Steps in methylation site prediction. The first step consists of data collection and removal of redundant sequences. The second step includes feature extraction, such as dipeptide composition, amino acid composition, normal distribution, and physicochemical properties. Next, build models for various machine learning algorithms. Then, evaluate the model using different evaluation metrics. Finally, interpret the output of the model using XAI techniques

Our approach has potential implications for both science and drug discovery. Predicting protein methylation sites can deliver insight into the biological functions of proteins and can be used to develop new treatments for diseases, including cancer and neurodegenerative diseases [25]. The XAI method used in our study becomes more precise and interpretable by applying it to other computational biology and medicine machine-learning models.

The remaining sections are presented as shown: Sect. 2 describes the data used in the research, feature extraction, machine learning algorithms, and evaluation metrics to find the effectiveness of all models. Section 3 discusses the results along with a comparison of various algorithms for the identification of protein methylation sites. Section 4 explains the interpretation process of XAI. Finally, Section 5 will conclude the paper and implications for research and future directions in this area.

2 Materials and methods

2.1 Data set

We gathered experimental evidence of in vivo methylated arginine sites from the manuscript [26] and UniProt database (version 2015_06) [27]. The dataset selected consists of experimentally verified sites where methylation happened. Searches were performed using the terms ’arginine,’ ’methylation,’ and ’methylation site’ to ensure the reliability of the data included. After careful analysis, peptides/proteins mentioned in PubMed search publications from June 2015 to December 2015 were added to the database. The collected data did not include methylated regions reported in vitro, which lack significant in vivo evidence. The ambiguous regions/proteins, including non-standard amino acids, inconsistent regions, small proteins (less than 30 amino acids), and protein-free foods were removed. To maintain the reliability of the data, they did not consider methylated sites from the PhosphoSitePlus database [28] due to the lack of detailed information on the experimental sources as well as additional supporting evidence for confirming the PTM evidence. We selected this dataset because most of the state-of-the-art methods used it. For a fair comparison of the proposed model with state-of-the-art methods, the dataset should be same. So, we selected these experimental dataset to show the effectiveness of the proposed model.

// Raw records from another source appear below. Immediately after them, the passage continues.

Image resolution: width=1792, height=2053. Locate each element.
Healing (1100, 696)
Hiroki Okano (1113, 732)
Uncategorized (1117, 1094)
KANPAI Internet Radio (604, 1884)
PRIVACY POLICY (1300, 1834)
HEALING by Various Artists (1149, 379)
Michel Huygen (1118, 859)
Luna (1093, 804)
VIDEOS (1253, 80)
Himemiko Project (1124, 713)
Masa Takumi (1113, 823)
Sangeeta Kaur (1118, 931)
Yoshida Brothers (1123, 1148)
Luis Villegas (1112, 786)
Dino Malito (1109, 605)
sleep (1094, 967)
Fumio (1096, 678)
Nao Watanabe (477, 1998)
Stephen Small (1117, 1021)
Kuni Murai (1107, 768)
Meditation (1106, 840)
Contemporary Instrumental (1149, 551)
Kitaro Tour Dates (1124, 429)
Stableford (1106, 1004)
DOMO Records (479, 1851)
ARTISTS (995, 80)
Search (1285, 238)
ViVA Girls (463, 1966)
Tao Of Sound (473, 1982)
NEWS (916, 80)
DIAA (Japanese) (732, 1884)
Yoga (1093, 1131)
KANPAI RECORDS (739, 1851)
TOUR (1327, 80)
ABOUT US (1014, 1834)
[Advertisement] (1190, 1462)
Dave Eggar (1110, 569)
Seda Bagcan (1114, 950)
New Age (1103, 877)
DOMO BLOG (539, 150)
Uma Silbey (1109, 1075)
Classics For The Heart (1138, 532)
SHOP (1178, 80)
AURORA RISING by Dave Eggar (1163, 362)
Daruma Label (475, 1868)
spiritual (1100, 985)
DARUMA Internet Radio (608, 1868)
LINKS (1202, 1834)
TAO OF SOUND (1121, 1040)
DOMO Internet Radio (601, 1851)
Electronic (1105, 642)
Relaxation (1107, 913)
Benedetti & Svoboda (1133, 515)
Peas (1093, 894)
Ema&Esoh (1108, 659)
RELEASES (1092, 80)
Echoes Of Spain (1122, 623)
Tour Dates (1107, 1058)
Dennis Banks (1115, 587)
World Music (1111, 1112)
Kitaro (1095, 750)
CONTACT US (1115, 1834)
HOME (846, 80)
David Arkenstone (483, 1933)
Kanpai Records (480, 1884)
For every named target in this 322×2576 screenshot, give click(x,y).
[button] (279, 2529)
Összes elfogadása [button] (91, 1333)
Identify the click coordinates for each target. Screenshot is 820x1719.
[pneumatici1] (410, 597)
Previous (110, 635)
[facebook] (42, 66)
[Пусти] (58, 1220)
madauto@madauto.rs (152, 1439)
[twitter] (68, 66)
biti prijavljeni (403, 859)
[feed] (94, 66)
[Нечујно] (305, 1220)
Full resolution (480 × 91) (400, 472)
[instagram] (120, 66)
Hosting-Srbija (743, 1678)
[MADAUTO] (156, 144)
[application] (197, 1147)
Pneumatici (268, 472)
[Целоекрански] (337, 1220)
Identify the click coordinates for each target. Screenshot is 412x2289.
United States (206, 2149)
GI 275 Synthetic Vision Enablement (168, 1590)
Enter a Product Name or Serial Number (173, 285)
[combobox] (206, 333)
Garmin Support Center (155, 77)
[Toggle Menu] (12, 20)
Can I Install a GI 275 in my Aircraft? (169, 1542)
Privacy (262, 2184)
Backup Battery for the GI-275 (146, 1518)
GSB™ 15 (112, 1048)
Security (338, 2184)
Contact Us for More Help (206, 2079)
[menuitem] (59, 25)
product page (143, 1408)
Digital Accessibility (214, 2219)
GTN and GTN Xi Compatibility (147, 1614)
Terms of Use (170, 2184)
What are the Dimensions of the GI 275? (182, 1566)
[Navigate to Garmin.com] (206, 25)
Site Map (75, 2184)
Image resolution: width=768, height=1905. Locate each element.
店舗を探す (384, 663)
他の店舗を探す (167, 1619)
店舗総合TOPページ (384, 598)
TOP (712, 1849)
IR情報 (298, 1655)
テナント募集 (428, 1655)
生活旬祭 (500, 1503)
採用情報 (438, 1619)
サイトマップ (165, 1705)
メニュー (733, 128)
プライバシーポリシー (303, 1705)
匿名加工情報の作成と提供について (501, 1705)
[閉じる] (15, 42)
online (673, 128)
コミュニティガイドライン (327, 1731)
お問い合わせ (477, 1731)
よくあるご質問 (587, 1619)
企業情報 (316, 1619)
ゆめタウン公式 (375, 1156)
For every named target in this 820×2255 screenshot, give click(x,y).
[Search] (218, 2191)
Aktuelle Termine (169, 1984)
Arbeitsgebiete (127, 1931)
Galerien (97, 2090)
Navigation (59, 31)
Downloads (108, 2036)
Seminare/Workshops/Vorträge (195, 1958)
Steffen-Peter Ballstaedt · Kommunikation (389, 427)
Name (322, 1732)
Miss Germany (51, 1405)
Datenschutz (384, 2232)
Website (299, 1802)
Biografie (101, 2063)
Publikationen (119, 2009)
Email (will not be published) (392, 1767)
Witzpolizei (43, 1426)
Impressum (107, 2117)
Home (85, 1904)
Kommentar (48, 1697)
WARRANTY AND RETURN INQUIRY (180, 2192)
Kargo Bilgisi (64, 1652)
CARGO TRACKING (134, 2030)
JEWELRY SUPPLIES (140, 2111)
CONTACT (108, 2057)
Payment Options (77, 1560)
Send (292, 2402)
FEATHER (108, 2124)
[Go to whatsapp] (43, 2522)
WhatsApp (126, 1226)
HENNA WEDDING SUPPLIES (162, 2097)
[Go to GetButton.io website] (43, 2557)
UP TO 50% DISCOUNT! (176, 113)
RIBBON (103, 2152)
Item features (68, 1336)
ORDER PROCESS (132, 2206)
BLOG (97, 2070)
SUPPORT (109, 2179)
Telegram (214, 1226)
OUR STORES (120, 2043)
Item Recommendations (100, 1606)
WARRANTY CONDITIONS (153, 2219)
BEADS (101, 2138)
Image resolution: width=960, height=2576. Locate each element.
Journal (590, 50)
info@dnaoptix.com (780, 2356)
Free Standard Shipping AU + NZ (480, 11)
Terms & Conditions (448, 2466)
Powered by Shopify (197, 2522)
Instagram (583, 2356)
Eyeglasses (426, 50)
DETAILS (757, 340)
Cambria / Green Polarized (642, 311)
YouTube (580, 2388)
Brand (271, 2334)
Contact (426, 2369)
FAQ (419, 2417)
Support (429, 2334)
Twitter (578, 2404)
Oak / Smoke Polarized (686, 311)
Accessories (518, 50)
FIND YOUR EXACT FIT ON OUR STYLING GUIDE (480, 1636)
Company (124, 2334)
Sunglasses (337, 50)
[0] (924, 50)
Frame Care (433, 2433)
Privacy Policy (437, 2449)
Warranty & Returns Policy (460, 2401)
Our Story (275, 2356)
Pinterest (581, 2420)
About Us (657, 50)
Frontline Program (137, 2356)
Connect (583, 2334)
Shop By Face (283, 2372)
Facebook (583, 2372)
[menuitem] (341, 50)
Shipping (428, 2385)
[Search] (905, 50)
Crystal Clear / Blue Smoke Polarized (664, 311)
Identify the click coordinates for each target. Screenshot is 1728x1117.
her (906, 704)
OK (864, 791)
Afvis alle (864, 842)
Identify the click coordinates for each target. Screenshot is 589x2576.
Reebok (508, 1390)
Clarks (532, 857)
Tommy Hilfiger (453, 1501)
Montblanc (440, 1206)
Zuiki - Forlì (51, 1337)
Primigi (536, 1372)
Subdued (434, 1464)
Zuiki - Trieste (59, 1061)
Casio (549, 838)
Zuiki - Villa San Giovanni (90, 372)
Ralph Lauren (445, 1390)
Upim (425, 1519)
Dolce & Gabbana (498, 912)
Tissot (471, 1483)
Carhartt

Notably, a significant portion of our methylation data is identical to the information shown on PhosphoSitePlus, which they claim to have been extracted from the literature. The data set consists of 2596 protein sequences, of which 1298 were methylated peptide sequences. The negative peptide sequences were generated from those arginine sites not marked as methylated from the same protein sequences from which positive data were selected. Using CD-HIT-2d [29] with 40% similarity cut-off, the negative peptide sequences were selected by removing redundant sequences with positive sequences. The length of the peptide sequences is 19, and these are segments from the full protein sequence. We combined the positive and negative sequences to form a benchmark data set. The benchmark data set is divided into two parts: training and testing. We used 80% of the data for model training and the rest 20% for testing of the model.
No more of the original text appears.